We’re looking into using a combination of slow-cooked recipes and batch cooking to reduce the amount of cooking required after work. Between Amber’s chronic pain and the fact that I work until 8 and she has to be in bed at 10, even a recipe that takes half an hour takes a lot of our evening.
But anyway, we got home from our errands. I booted up the computer and messed around for a while, and took a nap. I started dinner but didn’t feel like getting up when the timer went off, so Amber served. I apologized for my laziness.
She looked at me like I was being ridiculous, and pointed out that I had done two loads of laundry and one of dishes, cleaned the bathroom as well as the kitchen counters, neatened the bedroom, watered the plants, and swept in addition to starting dinner.
I had failed to count all of those things, either because they used appliances (laundry, dishes) or because they were jobs that I didn’t consider myself “good at” and therefore I assumed somehow that since I probably hadn’t done them perfectly, I didn’t really do them. This is a thing I am going to need to work on if I’m going to be the proud householder Mara wants me to be.

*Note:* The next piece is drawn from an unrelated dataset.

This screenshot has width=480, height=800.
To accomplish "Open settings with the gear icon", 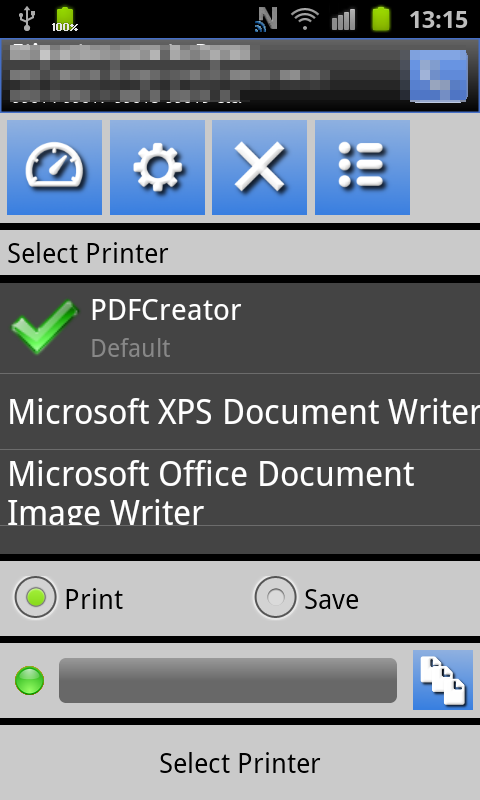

I am pretty sure I come by my neuroatypicalities honestly and at least partially genetically. My dad was finally diagnosed with an anxiety disorder a few years ago. When I was in high school, he was laid off, so he kept busy around the house. I used to come home from school to find the kitchen smelled so strongly of bleach than I couldn’t eat in it. He would rake the leaves in the wooded areas of our property. And there was never any making him happy. I could spend an hour or two cleaning my room, but it wasn’t ever clean enough and I never had enough space to put everything away to his satisfaction. I did all my chores and never heard about it unless I messed something up or did it wrong, which was often.
But I can’t honor anything with my housework if I don’t see and appreciate it for the work it is. I need to be more cognizant of the fact that I do it. I need to make sure I’m doing it well if I’m worried I’m not. I need to enjoy the feeling of a clean house, rather than seeing housework as something I do merely to avoid the nagging feeling that I should go straighten up the living room in the middle of the night.
I should do it with joy, or at least with confidence. That’s my goal.